E’ il modello dei primi due impianti agrivoltaici di Shell in Italia, inaugurati entrambi in provincia di Rovigo: uno a Loreo e l’altro tra i comuni di Canda, Castelguglielmo e San Bellino.
Il modello
Per massimizzare la convivenza tra produzione energetica e agricola entrambi gli impianti hanno una distanza interfilare pari a circa otto metri ed un’elevata altezza dal suolo (circa tre metri quando i pannelli sono in posizione orizzontale), garantendo così il passaggio dei mezzi agricoli di medie dimensioni. Inoltre, per mitigare la presenza visiva degli impianti sono stati impiantati filari alberati lungo il perimetro composti da diversi assortimenti di piante, incrementando così la biodiversità dell’area e la qualità dei terreni.
Nel dettaglio l’impianto di Canda ha una capacità di generazione pari a 34,3 MWp, e produce circa 55 GWh all’anno di energia fotovoltaica, pari al fabbisogno medio di circa 18.000 famiglie (socndo l’elaborazione Arera). Alla produzione di energia si affianca anche quella agricola, grazie al mantenimento della superficie coltivabile: con circa 25 ettari di terreno destinati a coltivazione a rotazione tra frumento, soia, erba medica, colture orticole, (come ad esempio il pomodoro), crucifere (cavoli e verze), leguminose da granella (pisello e fagiolo) e specie affini, secondo quanto indicato dalla relazione agronomica stilata in collaborazione con l’Università degli Studi di Padova.
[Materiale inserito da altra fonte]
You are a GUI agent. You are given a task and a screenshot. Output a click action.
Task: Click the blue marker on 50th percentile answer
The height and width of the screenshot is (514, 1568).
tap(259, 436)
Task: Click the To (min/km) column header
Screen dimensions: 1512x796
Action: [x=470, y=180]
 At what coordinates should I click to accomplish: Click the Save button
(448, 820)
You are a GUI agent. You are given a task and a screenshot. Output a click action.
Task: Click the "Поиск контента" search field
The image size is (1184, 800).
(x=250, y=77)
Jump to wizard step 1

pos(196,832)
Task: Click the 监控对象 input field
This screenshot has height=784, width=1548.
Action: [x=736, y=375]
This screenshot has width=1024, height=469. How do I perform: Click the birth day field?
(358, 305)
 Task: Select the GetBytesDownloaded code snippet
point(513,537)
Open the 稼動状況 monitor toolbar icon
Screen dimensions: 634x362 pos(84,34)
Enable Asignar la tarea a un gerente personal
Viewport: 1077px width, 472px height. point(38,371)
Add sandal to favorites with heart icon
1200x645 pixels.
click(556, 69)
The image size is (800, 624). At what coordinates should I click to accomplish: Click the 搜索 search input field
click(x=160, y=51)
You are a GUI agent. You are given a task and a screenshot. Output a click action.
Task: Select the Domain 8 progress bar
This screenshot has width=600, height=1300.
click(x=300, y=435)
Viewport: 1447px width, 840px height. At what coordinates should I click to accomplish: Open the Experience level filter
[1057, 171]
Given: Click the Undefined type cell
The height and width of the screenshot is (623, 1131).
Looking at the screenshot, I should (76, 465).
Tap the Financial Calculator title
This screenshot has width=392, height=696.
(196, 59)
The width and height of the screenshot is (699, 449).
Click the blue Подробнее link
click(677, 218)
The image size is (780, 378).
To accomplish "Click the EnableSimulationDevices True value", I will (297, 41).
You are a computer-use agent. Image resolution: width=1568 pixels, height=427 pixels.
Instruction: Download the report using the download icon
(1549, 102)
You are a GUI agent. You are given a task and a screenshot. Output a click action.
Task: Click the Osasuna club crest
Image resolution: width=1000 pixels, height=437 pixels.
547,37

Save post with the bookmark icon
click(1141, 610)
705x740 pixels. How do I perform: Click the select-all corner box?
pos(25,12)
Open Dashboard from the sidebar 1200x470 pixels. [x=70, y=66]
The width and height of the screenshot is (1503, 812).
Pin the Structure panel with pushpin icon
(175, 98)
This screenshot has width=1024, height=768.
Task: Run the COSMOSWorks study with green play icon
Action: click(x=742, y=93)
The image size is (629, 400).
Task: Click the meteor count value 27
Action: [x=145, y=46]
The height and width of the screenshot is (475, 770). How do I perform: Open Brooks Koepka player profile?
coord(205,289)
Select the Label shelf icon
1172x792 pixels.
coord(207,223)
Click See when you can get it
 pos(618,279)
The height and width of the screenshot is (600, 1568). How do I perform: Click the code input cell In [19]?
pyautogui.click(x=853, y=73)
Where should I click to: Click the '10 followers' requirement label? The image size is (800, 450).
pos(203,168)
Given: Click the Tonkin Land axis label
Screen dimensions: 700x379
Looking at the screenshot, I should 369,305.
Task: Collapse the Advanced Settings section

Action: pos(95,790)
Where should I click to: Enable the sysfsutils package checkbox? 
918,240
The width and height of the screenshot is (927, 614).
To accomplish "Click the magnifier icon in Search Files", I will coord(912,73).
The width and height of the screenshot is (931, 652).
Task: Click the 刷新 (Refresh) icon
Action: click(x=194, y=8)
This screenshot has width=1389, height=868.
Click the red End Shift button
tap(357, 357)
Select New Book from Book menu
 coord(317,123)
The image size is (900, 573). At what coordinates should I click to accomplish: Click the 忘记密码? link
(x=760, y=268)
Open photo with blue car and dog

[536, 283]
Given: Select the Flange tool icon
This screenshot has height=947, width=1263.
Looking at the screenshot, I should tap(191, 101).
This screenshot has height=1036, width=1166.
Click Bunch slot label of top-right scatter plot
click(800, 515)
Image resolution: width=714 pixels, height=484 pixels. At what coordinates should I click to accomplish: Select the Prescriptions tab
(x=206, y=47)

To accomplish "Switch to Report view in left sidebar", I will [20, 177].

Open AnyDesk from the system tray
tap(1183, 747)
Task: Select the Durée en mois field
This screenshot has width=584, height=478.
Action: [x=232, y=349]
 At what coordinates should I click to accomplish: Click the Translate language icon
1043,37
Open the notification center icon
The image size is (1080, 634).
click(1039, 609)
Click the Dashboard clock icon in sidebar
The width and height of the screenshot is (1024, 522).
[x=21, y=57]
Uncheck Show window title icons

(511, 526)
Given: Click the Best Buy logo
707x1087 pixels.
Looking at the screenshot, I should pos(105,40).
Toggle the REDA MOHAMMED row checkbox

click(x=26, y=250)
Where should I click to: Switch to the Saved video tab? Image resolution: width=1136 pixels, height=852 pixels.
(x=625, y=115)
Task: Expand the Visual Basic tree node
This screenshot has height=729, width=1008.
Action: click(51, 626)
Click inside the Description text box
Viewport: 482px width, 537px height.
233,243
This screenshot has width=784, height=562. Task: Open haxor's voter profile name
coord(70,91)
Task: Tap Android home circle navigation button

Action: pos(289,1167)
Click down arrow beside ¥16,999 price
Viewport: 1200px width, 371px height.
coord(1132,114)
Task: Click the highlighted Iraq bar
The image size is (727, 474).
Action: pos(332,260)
A Loreo il progetto agrivoltaico “Marco Polo Solar 2” ha una capacità di generazione pari a 42,1 MWp e produce ogni anno circa 70 GWh pari a un consumo medio di circa 23.000 famiglie*. Anche in questo caso, grazie al lavoro condotto con l’Università di Padova, l’architettura dell’impianto permetterà la coltivazione di circa 37 ettari di superficie, seminati a frumento, soia ed erba medica a rotazione.